[Data items]

----------------------------------------

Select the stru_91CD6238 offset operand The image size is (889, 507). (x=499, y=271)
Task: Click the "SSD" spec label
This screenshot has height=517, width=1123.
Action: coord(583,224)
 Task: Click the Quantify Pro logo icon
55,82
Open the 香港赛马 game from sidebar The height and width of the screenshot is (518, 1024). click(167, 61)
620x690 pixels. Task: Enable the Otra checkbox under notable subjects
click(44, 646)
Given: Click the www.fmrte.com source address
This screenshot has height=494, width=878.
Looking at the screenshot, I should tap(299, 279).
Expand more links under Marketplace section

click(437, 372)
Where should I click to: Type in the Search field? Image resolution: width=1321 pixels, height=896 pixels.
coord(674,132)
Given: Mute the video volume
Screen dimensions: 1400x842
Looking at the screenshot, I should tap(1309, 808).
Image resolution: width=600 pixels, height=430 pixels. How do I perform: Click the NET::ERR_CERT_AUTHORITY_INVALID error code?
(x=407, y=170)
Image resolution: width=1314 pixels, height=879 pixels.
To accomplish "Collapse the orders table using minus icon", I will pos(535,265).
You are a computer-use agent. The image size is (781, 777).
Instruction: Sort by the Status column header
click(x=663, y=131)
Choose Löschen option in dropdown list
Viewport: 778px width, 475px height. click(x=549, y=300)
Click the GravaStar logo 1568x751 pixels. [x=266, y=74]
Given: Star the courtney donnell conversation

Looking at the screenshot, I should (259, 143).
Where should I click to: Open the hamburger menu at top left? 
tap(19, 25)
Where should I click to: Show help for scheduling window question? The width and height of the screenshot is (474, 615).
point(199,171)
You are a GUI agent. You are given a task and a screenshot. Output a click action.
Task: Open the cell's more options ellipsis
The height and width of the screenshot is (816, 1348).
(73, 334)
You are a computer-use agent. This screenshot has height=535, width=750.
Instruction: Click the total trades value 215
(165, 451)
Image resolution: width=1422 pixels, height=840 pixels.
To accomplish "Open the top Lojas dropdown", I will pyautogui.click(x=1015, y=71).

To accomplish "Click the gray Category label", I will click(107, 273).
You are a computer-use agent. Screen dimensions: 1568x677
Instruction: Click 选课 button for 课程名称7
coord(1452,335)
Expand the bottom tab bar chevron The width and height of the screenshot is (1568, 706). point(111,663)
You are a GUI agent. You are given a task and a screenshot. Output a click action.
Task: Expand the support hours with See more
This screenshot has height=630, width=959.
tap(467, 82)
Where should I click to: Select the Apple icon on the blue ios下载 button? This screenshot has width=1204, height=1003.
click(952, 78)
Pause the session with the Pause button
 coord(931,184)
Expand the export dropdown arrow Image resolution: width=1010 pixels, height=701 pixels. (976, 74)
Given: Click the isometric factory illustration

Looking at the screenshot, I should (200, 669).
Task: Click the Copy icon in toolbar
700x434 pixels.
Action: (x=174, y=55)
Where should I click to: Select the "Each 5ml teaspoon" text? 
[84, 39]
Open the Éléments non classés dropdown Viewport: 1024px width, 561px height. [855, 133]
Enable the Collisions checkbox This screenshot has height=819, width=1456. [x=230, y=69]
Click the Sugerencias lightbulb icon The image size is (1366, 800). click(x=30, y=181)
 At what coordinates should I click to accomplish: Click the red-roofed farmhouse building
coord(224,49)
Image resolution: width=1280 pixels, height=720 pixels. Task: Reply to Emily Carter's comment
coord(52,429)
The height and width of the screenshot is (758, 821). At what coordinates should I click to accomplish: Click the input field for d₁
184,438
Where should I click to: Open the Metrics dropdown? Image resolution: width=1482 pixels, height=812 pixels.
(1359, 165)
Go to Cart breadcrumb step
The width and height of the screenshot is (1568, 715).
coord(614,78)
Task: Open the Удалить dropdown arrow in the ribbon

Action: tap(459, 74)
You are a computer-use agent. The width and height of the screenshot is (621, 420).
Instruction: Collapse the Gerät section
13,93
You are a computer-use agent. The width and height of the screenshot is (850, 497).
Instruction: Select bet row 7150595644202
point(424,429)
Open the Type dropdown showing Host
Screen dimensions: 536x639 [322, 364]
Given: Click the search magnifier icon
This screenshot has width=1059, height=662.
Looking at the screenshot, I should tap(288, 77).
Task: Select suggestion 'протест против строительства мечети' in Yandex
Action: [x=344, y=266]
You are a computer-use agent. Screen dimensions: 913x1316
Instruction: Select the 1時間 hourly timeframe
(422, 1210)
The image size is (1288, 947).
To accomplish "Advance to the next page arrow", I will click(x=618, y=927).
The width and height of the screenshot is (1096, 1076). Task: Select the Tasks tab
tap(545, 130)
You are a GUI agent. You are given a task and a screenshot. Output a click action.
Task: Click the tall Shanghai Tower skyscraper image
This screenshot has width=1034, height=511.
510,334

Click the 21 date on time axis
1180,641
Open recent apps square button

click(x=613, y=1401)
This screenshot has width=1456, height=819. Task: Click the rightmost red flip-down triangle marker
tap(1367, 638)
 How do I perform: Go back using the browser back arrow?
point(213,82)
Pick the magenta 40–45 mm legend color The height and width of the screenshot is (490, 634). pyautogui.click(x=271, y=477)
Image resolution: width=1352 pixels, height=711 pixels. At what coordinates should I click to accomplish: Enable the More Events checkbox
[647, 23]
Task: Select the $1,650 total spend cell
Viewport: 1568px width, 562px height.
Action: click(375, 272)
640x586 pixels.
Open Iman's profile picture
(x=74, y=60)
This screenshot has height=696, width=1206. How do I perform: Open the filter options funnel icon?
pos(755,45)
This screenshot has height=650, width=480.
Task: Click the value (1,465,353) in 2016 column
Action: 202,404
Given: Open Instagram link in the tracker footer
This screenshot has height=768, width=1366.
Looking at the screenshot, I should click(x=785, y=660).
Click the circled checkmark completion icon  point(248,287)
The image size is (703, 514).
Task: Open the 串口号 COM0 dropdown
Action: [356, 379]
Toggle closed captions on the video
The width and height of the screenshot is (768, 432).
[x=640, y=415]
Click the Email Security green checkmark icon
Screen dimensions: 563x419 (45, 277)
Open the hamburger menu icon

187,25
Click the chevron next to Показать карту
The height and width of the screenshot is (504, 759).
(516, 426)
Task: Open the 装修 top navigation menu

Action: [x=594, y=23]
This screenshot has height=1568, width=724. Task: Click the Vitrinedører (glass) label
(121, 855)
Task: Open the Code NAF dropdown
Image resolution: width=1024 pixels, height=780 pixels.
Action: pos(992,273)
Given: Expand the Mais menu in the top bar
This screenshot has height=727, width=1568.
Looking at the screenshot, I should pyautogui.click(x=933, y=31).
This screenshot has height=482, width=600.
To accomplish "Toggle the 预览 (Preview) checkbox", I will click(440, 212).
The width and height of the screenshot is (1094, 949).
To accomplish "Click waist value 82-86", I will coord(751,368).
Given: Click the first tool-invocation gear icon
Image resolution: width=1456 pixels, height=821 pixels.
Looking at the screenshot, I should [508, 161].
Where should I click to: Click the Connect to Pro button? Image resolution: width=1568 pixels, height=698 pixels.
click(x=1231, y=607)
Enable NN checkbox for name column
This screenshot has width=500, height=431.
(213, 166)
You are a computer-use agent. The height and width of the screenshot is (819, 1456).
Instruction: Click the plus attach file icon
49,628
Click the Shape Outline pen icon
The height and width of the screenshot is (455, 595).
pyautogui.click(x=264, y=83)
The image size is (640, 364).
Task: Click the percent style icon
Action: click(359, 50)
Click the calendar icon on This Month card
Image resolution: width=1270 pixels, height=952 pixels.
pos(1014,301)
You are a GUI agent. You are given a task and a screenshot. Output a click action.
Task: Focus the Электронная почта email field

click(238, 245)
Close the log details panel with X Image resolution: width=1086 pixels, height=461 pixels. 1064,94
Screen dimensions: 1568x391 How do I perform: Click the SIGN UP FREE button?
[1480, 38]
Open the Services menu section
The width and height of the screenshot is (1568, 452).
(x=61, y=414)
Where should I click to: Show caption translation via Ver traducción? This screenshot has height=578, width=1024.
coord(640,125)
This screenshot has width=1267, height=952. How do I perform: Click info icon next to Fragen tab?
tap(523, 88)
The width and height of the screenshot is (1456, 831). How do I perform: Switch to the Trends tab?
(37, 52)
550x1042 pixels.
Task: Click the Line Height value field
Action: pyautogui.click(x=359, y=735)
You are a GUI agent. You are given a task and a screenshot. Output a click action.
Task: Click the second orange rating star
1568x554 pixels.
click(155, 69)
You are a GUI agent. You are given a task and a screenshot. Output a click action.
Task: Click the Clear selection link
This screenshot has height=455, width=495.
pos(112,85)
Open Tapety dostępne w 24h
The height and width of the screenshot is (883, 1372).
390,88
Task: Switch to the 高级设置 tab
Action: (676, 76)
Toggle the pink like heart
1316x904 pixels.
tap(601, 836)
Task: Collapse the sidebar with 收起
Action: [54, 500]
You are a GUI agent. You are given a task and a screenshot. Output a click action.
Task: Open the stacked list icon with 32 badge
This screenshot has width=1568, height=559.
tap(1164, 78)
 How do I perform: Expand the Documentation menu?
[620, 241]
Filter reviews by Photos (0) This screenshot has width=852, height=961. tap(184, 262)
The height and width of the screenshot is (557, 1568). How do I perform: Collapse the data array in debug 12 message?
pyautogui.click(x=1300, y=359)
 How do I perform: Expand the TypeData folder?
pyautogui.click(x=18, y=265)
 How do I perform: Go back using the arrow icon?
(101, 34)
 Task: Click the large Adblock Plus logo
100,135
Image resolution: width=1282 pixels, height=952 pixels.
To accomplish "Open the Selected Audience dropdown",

----------------------------------------

### WHAT IS NEEDED
Copy the lines exactly as they appear, starting with the line that contains "red-roofed farmhouse building" and ending with the line that contains "Screen dimensions: 536x639 [322, 364]", both included.

### SOLVED PROBLEM
 At what coordinates should I click to accomplish: Click the red-roofed farmhouse building
coord(224,49)
Image resolution: width=1280 pixels, height=720 pixels. Task: Reply to Emily Carter's comment
coord(52,429)
The height and width of the screenshot is (758, 821). At what coordinates should I click to accomplish: Click the input field for d₁
184,438
Where should I click to: Open the Metrics dropdown? Image resolution: width=1482 pixels, height=812 pixels.
(1359, 165)
Go to Cart breadcrumb step
The width and height of the screenshot is (1568, 715).
coord(614,78)
Task: Open the Удалить dropdown arrow in the ribbon

Action: tap(459, 74)
You are a computer-use agent. The width and height of the screenshot is (621, 420).
Instruction: Collapse the Gerät section
13,93
You are a computer-use agent. The width and height of the screenshot is (850, 497).
Instruction: Select bet row 7150595644202
point(424,429)
Open the Type dropdown showing Host
Screen dimensions: 536x639 [322, 364]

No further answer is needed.